The importance of reading for children is a topic of discussion regularly in the news and a focus for schools and parents.
There is always a push to encourage children and young people to engage with texts and to enjoying doing so.
A recent report by the Institute of Education, London University, examined the reading habits of 6,000 children and concluded children who read for pleasure were better at maths and English than those with a parent holding a degree.
As WordFest approaches there are a number of activities young readers can get involved with.
Rosalind Turner, of WordFest, said: “There has been much concern and debate over recent years about the difficulties in children’s literacy and encouraging children and young people to read, particularly boys and young men.
“This is a topic which requires some deeper research and consideration, as the picture is mixed. There have been frequent scare stories over the impact of television and computer games on children’s reading.
This is reflected in social and political concerns about learning and whether Britain is falling behind in a globally competitive market due to a decline in educational standards.
“Against this is the huge success of books such as J.K.Rowling’s Harry Potter series, vampire-themed teenage novels and the growth of e-readers for all ages. Look around on a bus, train, airport and you will see most people, of all ages, with their nose stuck in a book or reading a screen.

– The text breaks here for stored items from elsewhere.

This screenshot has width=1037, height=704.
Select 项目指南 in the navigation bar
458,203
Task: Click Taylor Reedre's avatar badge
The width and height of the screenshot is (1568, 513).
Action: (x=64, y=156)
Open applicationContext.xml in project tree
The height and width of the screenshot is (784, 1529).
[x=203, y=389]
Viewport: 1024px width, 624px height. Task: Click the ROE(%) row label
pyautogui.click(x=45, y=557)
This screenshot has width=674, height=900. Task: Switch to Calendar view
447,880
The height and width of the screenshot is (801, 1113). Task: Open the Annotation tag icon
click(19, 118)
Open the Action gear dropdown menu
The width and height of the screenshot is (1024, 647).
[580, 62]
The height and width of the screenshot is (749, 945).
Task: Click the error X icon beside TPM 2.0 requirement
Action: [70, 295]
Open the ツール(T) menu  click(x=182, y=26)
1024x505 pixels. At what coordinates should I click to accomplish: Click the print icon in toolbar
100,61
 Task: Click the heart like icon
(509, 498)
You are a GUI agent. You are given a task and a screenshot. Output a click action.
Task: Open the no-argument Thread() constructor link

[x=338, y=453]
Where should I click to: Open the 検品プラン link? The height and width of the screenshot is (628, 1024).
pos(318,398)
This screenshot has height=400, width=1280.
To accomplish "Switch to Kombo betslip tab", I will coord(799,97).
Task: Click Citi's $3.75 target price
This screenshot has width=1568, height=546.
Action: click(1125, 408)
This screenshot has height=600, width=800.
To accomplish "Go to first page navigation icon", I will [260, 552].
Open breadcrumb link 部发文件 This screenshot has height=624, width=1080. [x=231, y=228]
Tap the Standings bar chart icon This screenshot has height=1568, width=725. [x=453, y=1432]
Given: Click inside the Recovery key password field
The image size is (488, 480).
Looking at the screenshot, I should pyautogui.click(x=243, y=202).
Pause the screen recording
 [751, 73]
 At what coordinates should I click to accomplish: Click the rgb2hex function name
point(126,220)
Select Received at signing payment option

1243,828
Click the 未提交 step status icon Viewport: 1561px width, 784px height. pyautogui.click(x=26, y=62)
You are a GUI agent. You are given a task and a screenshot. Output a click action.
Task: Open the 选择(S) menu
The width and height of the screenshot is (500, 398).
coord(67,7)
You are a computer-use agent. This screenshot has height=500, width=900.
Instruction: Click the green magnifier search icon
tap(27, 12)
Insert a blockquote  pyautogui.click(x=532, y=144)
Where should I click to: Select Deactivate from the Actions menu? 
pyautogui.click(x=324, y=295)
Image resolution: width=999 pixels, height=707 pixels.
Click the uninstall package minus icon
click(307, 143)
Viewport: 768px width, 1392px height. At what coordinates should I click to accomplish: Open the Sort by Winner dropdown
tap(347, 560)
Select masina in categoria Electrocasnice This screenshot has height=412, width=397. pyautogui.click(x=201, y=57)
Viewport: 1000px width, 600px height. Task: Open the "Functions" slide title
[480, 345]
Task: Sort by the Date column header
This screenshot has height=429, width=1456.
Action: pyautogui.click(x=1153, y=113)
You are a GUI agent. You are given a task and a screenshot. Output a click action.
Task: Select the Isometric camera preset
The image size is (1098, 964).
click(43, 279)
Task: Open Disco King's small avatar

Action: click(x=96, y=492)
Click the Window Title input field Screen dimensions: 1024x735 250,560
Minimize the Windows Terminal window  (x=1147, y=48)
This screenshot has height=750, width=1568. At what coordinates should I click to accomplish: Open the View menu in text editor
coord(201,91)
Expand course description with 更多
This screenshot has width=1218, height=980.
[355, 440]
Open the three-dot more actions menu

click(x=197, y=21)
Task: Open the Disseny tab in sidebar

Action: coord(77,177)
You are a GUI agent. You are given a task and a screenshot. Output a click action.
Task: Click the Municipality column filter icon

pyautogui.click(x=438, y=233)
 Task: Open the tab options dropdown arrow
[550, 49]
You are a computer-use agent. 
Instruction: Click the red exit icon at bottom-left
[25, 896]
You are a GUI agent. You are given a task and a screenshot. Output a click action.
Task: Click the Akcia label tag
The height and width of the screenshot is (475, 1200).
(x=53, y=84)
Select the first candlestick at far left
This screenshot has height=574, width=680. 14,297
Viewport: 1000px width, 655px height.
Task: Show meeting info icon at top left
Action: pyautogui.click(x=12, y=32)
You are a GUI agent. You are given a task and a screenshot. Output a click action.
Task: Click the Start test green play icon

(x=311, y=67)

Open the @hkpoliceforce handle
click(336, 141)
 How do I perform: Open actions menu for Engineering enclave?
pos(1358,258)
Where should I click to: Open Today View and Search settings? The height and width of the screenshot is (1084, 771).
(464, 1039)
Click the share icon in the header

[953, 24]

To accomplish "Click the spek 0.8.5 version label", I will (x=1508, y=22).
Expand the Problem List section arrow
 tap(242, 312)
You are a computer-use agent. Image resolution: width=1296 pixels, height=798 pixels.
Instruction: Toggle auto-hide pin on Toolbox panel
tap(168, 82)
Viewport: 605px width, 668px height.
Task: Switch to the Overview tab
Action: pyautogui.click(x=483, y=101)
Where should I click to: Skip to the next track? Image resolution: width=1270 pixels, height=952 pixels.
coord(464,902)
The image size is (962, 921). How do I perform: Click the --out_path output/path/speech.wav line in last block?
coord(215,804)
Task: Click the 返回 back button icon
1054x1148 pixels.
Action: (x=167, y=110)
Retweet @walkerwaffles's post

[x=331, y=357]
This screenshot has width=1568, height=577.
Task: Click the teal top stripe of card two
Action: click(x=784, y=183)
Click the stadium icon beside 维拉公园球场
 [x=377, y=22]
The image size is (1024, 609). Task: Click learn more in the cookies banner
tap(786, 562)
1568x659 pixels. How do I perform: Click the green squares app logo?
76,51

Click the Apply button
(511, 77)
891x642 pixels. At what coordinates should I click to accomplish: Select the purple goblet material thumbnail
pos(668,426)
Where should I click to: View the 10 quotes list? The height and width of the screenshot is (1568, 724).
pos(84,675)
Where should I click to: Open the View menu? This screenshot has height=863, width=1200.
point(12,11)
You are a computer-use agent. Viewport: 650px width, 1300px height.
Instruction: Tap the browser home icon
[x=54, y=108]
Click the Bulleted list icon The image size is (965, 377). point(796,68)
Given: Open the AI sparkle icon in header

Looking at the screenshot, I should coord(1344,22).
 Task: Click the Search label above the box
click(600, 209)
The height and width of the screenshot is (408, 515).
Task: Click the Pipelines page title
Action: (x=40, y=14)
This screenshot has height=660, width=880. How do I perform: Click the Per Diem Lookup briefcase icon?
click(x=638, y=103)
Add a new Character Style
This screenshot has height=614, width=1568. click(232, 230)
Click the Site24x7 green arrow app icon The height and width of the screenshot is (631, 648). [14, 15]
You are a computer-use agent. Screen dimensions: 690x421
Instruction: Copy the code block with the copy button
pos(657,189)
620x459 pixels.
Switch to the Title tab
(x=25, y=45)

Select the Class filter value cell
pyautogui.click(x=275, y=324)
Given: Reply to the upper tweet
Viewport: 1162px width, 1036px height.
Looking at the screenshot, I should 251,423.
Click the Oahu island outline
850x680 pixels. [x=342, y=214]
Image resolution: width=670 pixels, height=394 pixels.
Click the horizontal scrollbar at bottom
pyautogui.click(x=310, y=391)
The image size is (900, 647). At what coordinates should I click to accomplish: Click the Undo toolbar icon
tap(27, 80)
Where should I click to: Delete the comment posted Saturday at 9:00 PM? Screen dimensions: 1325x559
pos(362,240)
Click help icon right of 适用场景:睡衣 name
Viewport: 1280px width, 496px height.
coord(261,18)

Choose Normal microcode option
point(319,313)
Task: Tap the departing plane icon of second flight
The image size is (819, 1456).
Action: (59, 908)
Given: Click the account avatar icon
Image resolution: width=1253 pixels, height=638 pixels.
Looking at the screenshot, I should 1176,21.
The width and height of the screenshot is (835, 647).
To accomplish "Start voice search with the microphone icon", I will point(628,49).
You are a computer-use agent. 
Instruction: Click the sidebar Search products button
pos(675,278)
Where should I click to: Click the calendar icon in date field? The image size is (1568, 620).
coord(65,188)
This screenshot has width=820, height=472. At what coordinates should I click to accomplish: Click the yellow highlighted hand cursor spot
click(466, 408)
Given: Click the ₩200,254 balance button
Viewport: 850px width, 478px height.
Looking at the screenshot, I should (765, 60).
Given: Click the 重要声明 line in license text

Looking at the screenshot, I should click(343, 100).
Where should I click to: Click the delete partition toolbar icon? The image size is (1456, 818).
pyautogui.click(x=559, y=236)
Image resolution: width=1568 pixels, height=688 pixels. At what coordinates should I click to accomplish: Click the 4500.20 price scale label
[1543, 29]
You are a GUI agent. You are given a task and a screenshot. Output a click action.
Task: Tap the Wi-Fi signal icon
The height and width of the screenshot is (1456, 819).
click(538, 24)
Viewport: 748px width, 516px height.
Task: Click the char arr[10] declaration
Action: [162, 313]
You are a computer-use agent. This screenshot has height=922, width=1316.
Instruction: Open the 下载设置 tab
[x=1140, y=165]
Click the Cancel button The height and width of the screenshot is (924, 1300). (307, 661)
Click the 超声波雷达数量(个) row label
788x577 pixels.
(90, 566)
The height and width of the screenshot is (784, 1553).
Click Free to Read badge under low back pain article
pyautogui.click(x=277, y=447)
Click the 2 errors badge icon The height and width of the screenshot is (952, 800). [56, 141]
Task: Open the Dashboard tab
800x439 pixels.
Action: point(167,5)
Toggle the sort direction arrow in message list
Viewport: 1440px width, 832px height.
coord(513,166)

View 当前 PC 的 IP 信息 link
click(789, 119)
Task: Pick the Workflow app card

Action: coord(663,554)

“Over the next few weeks, we want to discuss this topic in more depth with local teachers, parents, children and young people.”
West Sussex libraries feature regular drop-in sessions for parents and under-fives for singing and story telling.
Shoreham WordFest has organised a range of events to appeal to different age groups. In the Adur Short Story Competition earlier this year there were more than 100 entries from junior age upwards.
The event rounded off with readings and prize giving on World Book Night on April 23. All the entries were displayed in Shoreham Library.
Where do stories come from? is a family event with author Julia Lee on Saturday, October 5, at 11.30am in the Shoreham Centre, Pond Road. Julia will read from her children’s book The Mysterious Misadventures of Clemency Wrigglesowrth and talks about what inspired her to write.
There is also a children’s drawing workshop with illustrator Guy Parker-Rees on Saturday, October 5, at 2.30 for five to eight year-olds.
Monsters and Minotaurs is a hands-on story-telling workshop through graphic novels with Hannah Eaton and Nye Wright on September 28 at 3pm at the Shoreham Centre.